**Dataset rows:**
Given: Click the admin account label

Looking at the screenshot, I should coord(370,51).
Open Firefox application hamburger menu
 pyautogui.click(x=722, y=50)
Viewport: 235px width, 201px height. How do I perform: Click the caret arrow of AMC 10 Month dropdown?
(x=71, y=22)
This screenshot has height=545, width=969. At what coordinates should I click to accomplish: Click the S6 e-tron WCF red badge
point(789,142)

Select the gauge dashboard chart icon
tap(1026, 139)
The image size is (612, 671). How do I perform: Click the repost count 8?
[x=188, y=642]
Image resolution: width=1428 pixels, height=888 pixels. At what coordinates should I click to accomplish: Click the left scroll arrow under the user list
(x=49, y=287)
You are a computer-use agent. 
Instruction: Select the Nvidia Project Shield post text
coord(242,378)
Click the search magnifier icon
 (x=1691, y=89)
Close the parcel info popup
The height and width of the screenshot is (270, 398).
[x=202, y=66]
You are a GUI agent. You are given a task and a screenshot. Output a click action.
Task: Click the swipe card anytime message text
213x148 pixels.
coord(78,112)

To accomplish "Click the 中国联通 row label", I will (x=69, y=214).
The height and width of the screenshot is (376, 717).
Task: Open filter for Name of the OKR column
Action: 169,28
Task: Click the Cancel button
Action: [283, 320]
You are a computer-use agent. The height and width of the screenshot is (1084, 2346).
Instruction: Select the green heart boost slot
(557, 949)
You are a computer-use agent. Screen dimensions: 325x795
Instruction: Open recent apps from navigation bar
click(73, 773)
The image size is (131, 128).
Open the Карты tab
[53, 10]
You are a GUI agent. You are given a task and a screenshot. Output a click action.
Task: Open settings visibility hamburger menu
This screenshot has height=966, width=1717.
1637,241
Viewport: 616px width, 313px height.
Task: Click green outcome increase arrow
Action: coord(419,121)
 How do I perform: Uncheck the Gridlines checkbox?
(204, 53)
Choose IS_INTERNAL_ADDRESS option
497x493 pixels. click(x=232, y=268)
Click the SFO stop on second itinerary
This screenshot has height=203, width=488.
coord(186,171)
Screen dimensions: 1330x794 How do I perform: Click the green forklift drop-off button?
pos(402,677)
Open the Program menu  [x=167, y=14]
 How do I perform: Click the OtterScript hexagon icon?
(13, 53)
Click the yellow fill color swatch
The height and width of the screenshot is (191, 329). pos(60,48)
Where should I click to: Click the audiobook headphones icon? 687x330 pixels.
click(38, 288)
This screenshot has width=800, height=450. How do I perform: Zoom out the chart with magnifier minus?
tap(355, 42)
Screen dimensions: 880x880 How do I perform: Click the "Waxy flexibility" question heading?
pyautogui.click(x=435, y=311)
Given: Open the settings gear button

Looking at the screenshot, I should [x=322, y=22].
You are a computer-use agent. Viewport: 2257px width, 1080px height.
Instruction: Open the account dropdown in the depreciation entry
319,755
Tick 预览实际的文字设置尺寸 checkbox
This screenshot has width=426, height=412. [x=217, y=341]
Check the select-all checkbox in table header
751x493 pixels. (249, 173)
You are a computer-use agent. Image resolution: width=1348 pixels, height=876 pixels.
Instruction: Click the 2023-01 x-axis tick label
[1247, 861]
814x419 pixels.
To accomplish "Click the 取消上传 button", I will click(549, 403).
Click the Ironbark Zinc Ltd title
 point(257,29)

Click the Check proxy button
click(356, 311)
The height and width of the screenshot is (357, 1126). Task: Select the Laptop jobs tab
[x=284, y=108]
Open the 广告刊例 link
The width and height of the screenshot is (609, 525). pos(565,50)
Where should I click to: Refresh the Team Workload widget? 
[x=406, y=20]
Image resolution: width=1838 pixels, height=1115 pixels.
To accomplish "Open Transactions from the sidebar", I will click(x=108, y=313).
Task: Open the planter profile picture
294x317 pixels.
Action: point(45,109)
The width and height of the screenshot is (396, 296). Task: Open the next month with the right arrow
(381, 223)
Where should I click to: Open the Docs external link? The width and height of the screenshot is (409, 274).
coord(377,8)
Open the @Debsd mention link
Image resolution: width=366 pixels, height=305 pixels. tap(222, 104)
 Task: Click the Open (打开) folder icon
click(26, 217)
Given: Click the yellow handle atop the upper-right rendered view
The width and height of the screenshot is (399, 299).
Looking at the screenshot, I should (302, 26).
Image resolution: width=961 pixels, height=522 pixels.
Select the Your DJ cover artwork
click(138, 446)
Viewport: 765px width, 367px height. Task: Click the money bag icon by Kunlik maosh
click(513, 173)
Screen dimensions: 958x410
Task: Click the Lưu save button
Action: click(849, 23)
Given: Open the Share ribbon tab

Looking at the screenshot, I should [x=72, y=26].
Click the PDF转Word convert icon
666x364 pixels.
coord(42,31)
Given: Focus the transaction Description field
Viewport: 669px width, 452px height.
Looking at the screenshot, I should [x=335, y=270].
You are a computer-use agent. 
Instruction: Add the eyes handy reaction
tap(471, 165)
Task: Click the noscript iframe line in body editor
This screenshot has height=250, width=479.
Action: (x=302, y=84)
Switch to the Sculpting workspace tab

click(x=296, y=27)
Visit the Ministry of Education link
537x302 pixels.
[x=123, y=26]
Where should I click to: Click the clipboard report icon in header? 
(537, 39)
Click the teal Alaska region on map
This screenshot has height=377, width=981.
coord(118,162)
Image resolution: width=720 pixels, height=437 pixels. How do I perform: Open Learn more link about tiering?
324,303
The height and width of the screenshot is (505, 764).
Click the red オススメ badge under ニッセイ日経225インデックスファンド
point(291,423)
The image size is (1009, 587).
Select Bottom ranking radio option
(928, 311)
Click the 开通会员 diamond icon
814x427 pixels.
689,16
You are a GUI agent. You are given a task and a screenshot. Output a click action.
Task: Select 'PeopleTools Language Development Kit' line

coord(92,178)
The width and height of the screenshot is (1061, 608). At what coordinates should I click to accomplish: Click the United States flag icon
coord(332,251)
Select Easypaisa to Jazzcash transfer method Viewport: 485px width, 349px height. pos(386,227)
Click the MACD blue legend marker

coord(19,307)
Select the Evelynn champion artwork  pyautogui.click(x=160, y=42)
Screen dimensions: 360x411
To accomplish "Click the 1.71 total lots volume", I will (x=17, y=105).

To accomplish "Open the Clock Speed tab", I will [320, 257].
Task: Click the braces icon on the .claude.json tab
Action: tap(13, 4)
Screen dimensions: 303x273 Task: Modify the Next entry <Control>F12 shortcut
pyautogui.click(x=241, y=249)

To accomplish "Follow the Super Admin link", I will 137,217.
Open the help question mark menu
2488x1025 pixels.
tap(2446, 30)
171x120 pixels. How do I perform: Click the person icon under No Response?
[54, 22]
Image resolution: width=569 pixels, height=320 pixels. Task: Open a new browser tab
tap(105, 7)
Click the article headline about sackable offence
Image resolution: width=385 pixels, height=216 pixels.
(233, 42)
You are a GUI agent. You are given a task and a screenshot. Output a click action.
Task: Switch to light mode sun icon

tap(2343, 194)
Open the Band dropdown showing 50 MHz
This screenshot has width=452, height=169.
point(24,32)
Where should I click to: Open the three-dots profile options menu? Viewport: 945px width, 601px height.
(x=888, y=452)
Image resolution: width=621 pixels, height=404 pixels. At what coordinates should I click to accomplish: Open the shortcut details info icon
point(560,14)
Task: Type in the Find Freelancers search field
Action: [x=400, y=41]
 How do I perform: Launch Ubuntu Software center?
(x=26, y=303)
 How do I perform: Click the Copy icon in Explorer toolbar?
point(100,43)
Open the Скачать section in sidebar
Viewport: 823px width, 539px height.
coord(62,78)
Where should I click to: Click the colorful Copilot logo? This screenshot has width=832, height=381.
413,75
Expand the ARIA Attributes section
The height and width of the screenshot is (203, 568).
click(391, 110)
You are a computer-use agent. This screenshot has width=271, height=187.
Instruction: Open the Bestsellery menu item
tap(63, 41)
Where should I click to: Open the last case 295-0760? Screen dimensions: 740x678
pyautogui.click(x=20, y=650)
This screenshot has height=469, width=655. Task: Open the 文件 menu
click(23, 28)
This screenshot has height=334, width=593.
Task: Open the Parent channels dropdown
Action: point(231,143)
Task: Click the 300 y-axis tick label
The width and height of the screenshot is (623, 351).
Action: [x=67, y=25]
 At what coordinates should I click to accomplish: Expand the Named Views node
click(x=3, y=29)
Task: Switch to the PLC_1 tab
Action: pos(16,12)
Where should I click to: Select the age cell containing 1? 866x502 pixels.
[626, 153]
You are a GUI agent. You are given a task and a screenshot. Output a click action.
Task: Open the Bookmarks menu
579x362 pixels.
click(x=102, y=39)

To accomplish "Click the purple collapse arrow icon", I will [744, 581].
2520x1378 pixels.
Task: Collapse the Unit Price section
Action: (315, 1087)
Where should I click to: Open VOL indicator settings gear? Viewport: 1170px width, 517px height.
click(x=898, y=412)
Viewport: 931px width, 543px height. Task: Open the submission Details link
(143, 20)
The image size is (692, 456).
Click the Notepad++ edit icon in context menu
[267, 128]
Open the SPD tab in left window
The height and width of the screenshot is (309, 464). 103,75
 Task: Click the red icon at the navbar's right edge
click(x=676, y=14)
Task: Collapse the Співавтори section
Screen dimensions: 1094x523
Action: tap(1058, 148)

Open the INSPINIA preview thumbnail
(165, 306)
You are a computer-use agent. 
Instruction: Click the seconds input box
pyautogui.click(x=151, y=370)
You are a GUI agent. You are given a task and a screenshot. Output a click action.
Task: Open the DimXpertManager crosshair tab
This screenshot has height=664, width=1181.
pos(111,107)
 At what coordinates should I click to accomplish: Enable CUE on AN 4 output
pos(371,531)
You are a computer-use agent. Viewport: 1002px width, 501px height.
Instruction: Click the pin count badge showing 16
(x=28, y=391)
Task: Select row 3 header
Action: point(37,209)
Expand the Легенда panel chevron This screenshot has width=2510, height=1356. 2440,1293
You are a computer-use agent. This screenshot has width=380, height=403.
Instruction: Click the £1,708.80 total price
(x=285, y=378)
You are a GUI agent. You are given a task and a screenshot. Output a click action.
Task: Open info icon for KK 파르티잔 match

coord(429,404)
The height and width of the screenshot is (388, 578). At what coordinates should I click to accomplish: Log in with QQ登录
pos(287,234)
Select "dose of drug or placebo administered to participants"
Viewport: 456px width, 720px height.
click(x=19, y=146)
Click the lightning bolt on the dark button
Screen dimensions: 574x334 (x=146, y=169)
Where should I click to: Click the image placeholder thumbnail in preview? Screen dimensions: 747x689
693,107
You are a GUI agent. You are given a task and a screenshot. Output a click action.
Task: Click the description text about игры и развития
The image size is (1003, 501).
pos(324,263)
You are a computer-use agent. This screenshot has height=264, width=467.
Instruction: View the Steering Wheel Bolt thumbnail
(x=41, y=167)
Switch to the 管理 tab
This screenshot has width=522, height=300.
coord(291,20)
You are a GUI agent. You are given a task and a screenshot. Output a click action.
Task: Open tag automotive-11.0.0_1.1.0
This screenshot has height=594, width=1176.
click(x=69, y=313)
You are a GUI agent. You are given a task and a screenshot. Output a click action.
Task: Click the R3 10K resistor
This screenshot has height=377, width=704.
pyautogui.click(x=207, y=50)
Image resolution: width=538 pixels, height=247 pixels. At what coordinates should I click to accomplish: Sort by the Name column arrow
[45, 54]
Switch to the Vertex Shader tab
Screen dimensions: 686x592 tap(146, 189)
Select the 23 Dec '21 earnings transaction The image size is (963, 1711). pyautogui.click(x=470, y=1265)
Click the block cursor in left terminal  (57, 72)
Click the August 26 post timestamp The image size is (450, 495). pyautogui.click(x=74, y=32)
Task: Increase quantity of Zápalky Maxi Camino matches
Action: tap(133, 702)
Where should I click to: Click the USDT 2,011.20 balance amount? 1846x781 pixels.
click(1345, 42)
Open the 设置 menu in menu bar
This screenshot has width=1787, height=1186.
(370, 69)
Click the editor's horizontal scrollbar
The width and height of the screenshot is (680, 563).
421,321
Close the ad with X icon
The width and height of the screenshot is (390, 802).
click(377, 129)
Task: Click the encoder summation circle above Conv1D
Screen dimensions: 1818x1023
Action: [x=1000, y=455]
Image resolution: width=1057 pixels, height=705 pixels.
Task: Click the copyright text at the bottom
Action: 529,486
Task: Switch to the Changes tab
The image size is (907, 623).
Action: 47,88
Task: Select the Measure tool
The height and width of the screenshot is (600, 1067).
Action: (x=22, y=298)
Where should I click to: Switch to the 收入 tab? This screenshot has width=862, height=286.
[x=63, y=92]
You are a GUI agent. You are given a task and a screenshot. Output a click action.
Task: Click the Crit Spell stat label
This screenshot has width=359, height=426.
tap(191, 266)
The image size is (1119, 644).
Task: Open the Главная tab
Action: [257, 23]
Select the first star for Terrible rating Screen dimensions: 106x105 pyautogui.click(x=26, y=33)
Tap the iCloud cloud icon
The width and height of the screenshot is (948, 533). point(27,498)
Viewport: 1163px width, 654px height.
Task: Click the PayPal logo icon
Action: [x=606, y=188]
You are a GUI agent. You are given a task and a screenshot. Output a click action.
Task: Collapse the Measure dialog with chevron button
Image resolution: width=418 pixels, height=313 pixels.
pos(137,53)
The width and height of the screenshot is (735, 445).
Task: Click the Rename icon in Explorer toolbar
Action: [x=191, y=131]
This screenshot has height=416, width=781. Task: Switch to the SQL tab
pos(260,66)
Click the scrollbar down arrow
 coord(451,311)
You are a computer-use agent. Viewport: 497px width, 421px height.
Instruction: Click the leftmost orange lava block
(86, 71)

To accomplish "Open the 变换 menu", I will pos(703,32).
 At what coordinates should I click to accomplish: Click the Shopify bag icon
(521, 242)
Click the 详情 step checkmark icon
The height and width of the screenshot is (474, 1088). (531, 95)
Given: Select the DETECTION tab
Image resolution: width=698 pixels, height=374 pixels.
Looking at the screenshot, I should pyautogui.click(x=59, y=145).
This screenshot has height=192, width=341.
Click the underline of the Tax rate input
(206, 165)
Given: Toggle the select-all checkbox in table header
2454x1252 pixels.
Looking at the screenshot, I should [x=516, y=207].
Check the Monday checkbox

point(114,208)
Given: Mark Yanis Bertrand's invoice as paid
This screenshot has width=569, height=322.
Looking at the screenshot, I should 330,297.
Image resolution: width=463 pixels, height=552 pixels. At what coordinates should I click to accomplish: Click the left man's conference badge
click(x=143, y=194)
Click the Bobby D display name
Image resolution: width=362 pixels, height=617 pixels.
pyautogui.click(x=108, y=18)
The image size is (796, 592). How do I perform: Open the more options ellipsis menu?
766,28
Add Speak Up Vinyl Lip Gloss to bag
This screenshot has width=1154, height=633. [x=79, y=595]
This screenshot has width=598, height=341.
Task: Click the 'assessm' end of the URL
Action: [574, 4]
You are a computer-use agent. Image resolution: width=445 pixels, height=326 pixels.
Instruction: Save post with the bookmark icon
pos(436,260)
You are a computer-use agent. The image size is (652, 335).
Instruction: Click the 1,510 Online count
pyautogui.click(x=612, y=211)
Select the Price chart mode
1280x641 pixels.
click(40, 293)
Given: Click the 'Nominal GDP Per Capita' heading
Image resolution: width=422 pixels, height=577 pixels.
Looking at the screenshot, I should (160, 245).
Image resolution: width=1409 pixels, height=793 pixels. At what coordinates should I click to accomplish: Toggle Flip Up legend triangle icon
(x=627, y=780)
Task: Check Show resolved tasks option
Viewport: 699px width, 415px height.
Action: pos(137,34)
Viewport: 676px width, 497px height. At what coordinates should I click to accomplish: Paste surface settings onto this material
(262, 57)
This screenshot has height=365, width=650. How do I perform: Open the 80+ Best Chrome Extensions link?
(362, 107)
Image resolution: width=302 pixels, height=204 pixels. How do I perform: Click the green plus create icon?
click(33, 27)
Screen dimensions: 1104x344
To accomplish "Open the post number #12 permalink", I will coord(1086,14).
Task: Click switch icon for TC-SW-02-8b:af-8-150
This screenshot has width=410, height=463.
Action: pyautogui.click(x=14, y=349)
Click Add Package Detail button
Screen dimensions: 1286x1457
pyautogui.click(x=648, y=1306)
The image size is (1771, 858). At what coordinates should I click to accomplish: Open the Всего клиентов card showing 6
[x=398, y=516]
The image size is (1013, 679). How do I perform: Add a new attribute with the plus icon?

**The problem:** Rewrite everything from the line containing "Task: Click the 300 y-axis tick label" down to the line containing "click(x=102, y=39)", replacing "Bookmarks" with "History" and keeping all else the same.

**Reply:**
Task: Click the 300 y-axis tick label
The width and height of the screenshot is (623, 351).
Action: [x=67, y=25]
 At what coordinates should I click to accomplish: Expand the Named Views node
click(x=3, y=29)
Task: Switch to the PLC_1 tab
Action: pos(16,12)
Where should I click to: Select the age cell containing 1? 866x502 pixels.
[626, 153]
You are a GUI agent. You are given a task and a screenshot. Output a click action.
Task: Open the History menu
579x362 pixels.
click(x=102, y=39)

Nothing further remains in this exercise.